Un hurlement fort d’un grillon a comme dénudé et intensifié le silence sur la clairière.

- Je ne sais pas comment se sentaient les gens à la frontière de la mort à l’époque où ils vivaient au moyen soixante-dix ans, - Trapp a continué après une pause. – Mais maintenant, quand deux cents ans ne paraissent pas la limite… c’est particulièrement étrange – sentir l’approche de la mort.

- Je pense qu’ils ressentaient la même chose, - quelqu’un a dit lentement. – Quand le mort est proche, il parait toujours qu’on a vécu trop peu, l’agonie du désir désespéré de survivre doit apparaitre à tous les coups. Je l’imagine comme ça, en tout cas.

- Comment ça se fait que tu ne te souviens pas du moment où tu t’en es tiré ? Tu ne t’en souviens pas du tout ? – Berta ne semblait pas très préoccupée, comme Trapp, par ce qui tourmentait Séréna.

- Non. Diable sait. La seule explication qui me vient à la tête… puisque cet instant c’était de la concentration extrême, la détermination absolue, lorsque tout se décidait. Je me souviens avoir fait un super effort, mais lequel – je ne me souviens pas. L’état de cette concentration extrême et de la volonté du super effort est trop différent de l’état dans lequel je me trouve d’habitude – c’est pour ça peut-être que la mémoire ne peut pas reproduire ce qui s’était passé à ce moment là – la différence des états est trop grande.
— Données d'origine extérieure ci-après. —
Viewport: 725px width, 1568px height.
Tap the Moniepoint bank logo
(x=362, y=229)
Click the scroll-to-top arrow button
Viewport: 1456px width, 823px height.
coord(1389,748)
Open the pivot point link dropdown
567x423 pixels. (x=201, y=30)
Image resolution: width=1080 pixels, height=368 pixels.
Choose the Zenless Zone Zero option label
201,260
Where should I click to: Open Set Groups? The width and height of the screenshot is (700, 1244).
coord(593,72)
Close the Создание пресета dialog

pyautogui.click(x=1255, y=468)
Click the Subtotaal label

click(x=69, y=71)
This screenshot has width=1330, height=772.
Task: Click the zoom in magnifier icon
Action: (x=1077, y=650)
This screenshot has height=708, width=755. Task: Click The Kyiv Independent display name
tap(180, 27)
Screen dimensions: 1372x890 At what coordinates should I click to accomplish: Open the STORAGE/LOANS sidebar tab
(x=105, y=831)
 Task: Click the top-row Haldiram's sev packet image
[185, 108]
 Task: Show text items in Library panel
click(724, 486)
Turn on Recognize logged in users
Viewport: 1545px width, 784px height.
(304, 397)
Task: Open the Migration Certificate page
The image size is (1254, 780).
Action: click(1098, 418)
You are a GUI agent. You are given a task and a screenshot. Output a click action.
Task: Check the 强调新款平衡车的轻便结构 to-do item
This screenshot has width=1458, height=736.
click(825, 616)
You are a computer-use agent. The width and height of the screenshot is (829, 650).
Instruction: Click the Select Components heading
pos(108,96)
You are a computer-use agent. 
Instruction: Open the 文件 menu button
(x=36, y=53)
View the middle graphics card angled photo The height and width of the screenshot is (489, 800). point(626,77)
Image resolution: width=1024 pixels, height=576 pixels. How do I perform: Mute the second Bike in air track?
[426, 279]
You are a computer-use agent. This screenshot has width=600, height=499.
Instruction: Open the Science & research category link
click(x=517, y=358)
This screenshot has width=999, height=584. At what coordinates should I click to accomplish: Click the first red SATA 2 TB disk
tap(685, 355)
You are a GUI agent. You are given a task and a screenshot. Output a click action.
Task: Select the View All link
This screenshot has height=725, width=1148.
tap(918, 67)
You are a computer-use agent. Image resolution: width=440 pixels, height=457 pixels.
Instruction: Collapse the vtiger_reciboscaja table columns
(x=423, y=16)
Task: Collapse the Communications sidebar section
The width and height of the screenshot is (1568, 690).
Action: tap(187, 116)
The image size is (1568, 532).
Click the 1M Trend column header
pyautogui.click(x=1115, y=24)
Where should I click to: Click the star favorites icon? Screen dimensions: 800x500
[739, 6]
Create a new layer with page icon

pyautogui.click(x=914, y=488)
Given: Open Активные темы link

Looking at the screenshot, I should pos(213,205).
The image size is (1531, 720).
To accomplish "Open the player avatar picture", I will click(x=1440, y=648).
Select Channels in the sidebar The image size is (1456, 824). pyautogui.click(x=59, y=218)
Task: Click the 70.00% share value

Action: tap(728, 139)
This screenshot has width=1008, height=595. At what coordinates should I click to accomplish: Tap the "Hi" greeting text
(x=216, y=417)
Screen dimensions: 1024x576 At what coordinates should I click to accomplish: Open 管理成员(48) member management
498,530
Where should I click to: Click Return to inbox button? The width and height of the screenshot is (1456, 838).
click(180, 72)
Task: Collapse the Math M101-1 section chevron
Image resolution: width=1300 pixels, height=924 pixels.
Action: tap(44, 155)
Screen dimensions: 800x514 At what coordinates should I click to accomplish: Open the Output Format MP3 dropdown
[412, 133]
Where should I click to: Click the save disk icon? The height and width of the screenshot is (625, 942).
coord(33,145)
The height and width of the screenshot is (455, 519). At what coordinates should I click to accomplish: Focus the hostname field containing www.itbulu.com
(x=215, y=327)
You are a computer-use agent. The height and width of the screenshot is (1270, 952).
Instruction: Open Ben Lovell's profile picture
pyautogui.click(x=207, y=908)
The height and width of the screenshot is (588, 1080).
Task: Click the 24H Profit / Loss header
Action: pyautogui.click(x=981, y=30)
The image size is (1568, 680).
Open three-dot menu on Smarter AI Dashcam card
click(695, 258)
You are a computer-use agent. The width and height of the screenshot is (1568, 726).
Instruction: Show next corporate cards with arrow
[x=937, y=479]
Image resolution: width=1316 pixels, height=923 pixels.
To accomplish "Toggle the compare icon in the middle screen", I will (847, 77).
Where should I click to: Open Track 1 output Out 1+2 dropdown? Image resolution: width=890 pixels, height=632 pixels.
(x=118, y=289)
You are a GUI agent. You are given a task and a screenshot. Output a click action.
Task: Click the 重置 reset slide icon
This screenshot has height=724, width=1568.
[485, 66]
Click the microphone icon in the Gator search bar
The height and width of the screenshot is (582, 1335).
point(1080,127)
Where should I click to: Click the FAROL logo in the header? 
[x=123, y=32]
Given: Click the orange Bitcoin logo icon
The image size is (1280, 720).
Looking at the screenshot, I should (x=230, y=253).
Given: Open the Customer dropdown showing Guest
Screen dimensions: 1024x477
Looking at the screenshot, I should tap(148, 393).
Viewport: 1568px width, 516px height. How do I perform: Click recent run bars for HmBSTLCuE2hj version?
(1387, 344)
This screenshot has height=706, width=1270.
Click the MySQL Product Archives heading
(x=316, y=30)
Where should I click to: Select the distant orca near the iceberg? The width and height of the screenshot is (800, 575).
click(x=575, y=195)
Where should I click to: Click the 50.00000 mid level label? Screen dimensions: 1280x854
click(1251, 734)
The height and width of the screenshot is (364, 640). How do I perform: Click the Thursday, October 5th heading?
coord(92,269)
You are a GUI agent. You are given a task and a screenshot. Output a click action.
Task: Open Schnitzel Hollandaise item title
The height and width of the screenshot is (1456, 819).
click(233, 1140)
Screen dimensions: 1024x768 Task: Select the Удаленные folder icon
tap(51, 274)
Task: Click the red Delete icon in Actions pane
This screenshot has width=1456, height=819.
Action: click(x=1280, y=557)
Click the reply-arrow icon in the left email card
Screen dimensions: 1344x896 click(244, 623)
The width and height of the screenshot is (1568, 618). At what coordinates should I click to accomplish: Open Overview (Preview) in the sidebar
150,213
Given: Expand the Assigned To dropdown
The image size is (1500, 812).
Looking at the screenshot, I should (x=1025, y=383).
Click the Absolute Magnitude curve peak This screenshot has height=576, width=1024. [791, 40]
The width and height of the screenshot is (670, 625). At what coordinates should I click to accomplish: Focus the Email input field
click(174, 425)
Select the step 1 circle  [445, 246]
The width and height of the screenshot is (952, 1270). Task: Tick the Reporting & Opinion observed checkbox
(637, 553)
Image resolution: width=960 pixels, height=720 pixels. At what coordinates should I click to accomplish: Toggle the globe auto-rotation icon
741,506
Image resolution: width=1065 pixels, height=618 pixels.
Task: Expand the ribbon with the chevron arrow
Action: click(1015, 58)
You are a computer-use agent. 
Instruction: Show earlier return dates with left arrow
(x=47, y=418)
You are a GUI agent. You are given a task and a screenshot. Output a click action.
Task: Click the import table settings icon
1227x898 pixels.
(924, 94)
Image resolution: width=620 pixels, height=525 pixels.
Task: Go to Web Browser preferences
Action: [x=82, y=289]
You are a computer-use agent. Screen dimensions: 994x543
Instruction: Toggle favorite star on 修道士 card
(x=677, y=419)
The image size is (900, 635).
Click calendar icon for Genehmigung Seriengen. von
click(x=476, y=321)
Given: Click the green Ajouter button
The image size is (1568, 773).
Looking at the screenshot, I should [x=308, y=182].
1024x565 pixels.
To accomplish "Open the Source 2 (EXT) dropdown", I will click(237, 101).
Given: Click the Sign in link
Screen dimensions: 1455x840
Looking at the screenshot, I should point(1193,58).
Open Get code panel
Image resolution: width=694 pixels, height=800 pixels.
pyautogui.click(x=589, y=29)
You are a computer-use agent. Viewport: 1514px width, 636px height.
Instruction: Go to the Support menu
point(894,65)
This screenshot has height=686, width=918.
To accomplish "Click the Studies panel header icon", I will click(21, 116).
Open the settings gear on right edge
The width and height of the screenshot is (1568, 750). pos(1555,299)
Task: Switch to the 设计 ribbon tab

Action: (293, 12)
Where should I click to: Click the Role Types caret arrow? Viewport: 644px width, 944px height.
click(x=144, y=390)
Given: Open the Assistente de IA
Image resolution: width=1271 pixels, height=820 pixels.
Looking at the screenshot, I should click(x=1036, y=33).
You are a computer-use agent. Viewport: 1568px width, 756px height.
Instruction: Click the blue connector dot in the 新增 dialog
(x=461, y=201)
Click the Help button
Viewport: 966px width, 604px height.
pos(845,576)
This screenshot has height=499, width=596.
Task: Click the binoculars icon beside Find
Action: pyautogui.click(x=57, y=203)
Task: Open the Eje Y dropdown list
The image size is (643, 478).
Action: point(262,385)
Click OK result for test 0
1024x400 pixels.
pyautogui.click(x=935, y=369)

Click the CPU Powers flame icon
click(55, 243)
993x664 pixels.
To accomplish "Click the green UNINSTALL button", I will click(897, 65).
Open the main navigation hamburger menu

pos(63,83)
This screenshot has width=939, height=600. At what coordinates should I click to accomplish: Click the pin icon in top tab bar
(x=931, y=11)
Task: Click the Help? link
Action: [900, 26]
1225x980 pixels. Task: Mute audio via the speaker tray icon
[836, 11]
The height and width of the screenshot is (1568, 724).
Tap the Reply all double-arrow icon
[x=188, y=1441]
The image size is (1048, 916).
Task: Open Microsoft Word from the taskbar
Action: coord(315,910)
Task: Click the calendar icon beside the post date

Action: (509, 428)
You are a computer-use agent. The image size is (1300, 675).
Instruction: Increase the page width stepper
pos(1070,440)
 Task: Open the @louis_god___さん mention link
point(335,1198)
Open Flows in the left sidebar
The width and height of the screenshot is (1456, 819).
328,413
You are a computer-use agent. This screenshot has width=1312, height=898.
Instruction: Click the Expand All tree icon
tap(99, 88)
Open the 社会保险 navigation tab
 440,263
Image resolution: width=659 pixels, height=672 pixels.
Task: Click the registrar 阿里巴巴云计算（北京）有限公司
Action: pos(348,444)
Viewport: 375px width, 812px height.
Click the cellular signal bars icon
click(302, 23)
- Mais quand même ! – la voix de Séréna a coupé le silence survenu. – Je n’aime quand même pas notre impuissance, notre discordance d’actions. Trapp et Berta peuvent, bien sûr, rester calmes, puisqu’ils sont « divers », et doivent affronter souvent le danger, je ne sais pas. Ils ont leurs modes de vie et c’est difficile pour moi de dire quelque chose la dessus. Mais je peux dire pour moi – j’ai agi de manière indécise et molle. Vous connaissez un tel phénomène comme la diffusion de la responsabilité ? C’est ce qui nous est arrivé. Chacun a pensé que quelqu’un d’autre a fait un truc sensé, par conséquent, rien n’a été fait.

Berta regardait Séréna avec sympathie et intérêt lorsqu’elle parlait, elle a failli parler mais a changé d’avis.

Trapp avait deux côtes cassés, et le reste du voyage il a fait, quoique assis au même endroit – sur le devant du raft, à gauche – mais en jouant le rôle du rameur principale seulement nominativement. Il avait même du mal à respirer, sans parler de faire autre chose. Il se mettait de ramer avec force de temps en temps, pour obtenir l’expérience du dépassement de douleur – cela résonnait avec la persévérance et la détermination, et ce qui était étonnant pour lui, avec la joie et légèreté. Cependant, au retour à la base, une période d’inaction physique forcée l’attendait, ainsi que celle de provocation renforcée de l’extase dans la partie traumatisé du corps.